Erfolg bisher: Sichttiefe 69.3 cm statt zuvor 67.25 cm. "Farbumschlag" bei KH-Messung erfolgt jetzt bei 3.5, zuvor bei 3.0. Es wird!

LG Berndt


----------



## Berndt (19. Juli 2007)

*AW: 40 kg Muschelschalenschrot im Teich verteilt*

Hallo,

mittlerweile sind insgesamt 100 kg Muschelschalenschrot im Teich. Wer allerdings für das nötige CO2 bzw. die Kohlensäure sorgen soll ( und da heißt es immer, Fische brächten NIE einen Vorteil) weiß ich (noch) nicht. Die UW-Pflanzen, die in den vergangenen Jahren prächtig wuchsen, kümmern vor sich hin. Die Sichttiefe beträgt ca 0.5 Meter. Außerdem herrscht eine extreme Hitze, ich nehme an, da verdunstet Wasser, dann habe ich wieder die Wahl zwischen Nachfüllen aus der Leitung (KH 2) oder Regenwasser (KH 0).
Rückenschwimmern, Molchen, Libellenlarven geht es jedenfalls prächtig.

- Zu bearbeitende Aufgabe
Übertrage den Satz „Rückenschwimmern, Molchen, Libellenlarven geht es jedenfalls prächtig.“ aus dem Seitenauszug über den Teich ins Englische.

- Angezeigte Daten

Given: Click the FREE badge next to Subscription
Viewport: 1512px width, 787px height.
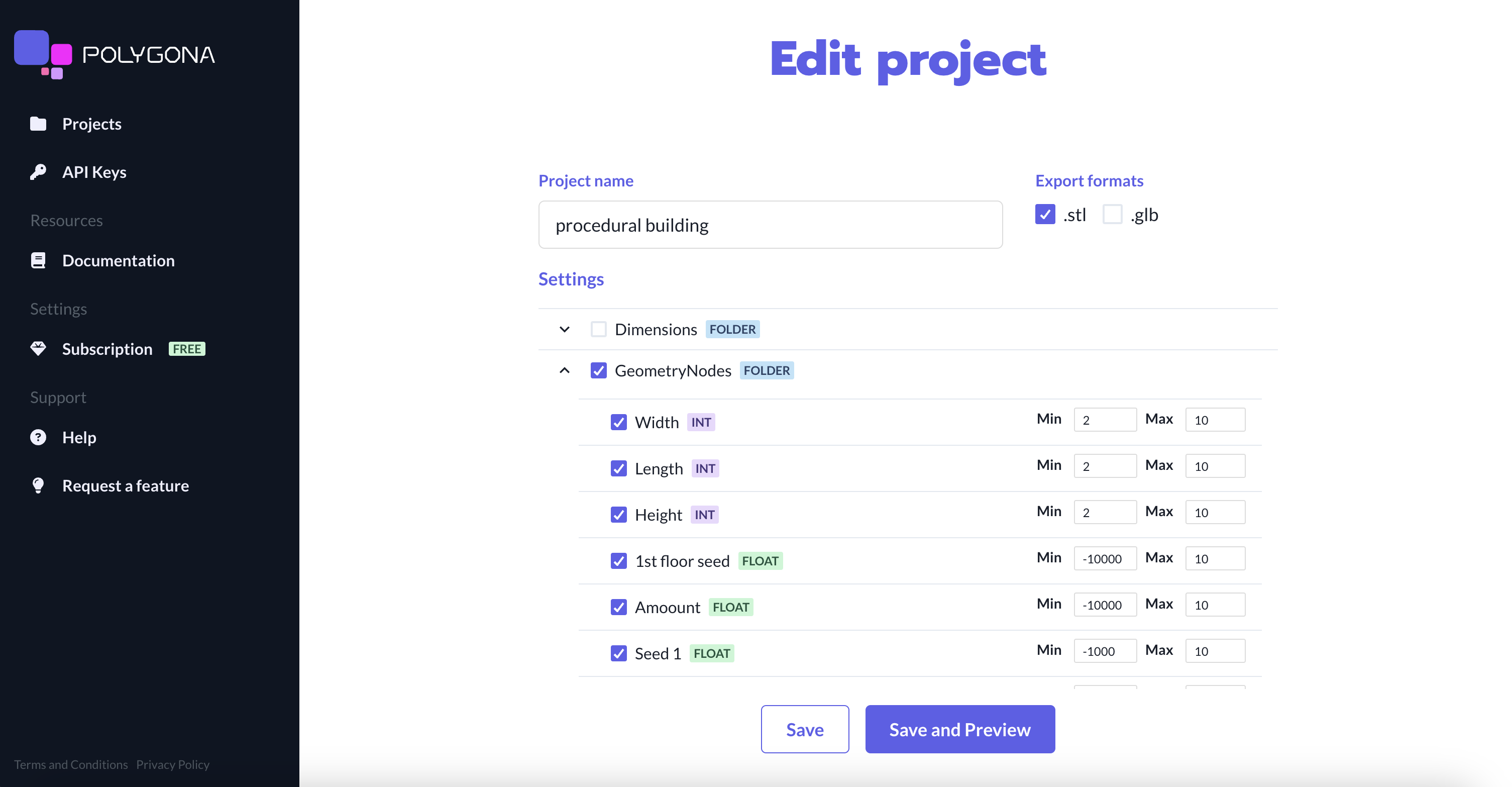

- Vollständige Antwort
In any case, backswimmers, newts, and dragonfly larvae are doing splendidly.